(Given information Opens)
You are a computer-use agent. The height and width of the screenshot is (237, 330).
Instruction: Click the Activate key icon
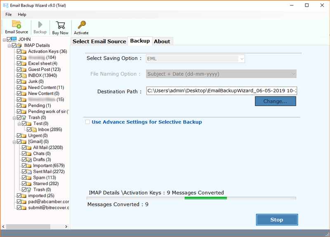click(x=81, y=24)
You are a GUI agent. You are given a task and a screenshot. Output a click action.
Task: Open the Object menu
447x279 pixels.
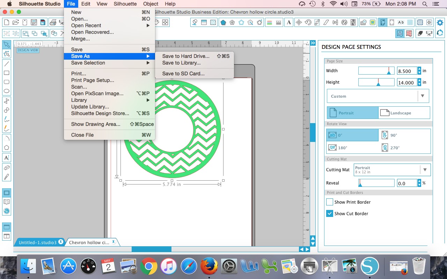151,4
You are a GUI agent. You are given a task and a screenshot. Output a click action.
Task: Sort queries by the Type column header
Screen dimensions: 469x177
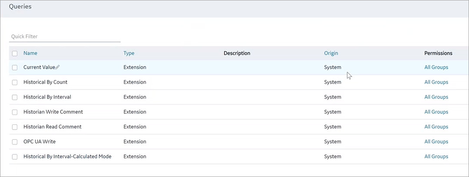tap(129, 53)
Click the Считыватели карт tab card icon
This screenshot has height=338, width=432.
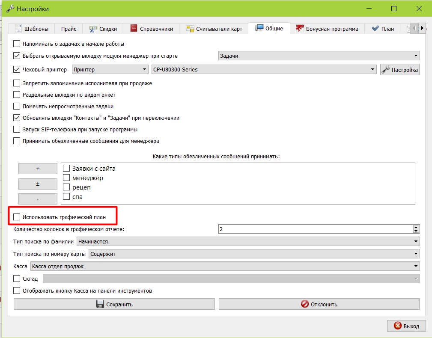point(190,29)
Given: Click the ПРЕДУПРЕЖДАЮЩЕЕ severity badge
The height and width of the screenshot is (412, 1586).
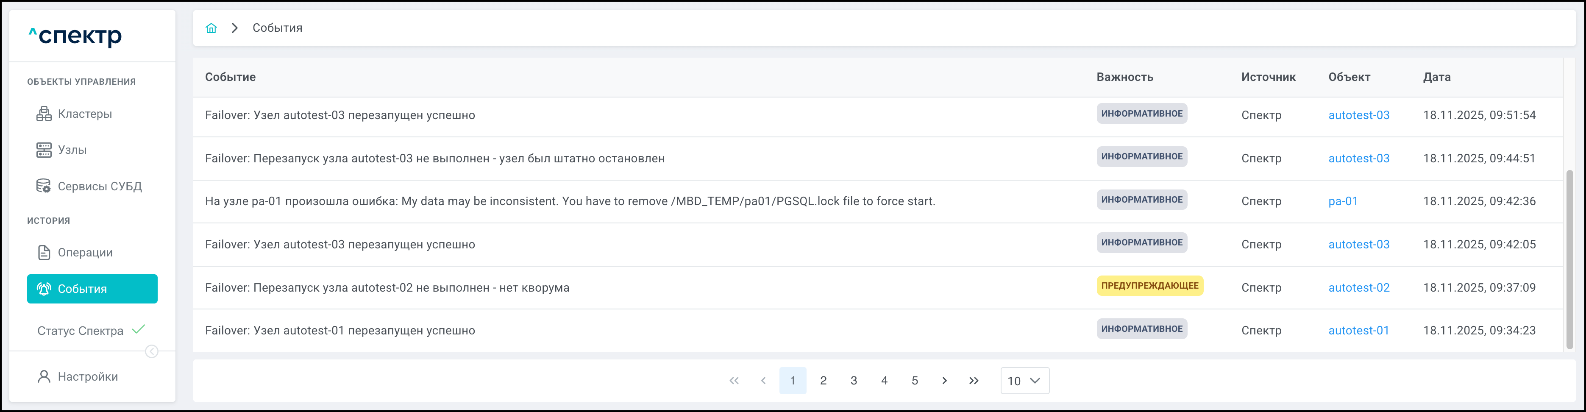Looking at the screenshot, I should 1149,286.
(Given information Closes)
• **Problem description**
Copy the data exactly. Any picture it contains is to be omitted.

• **Answer to the exercise**
You are a computer-use agent. The height and width of the screenshot is (237, 330).
Instruction: Click the Activate key icon
click(x=81, y=24)
You are a GUI agent. You are given a task and a screenshot. Output a click action.
Task: Open the Object menu
447x279 pixels.
151,4
You are a GUI agent. You are given a task and a screenshot. Output a click action.
Task: Sort queries by the Type column header
Screen dimensions: 469x177
tap(129, 53)
Click the Считыватели карт tab card icon
This screenshot has height=338, width=432.
point(190,29)
Given: Click the ПРЕДУПРЕЖДАЮЩЕЕ severity badge
The height and width of the screenshot is (412, 1586).
Looking at the screenshot, I should 1149,286.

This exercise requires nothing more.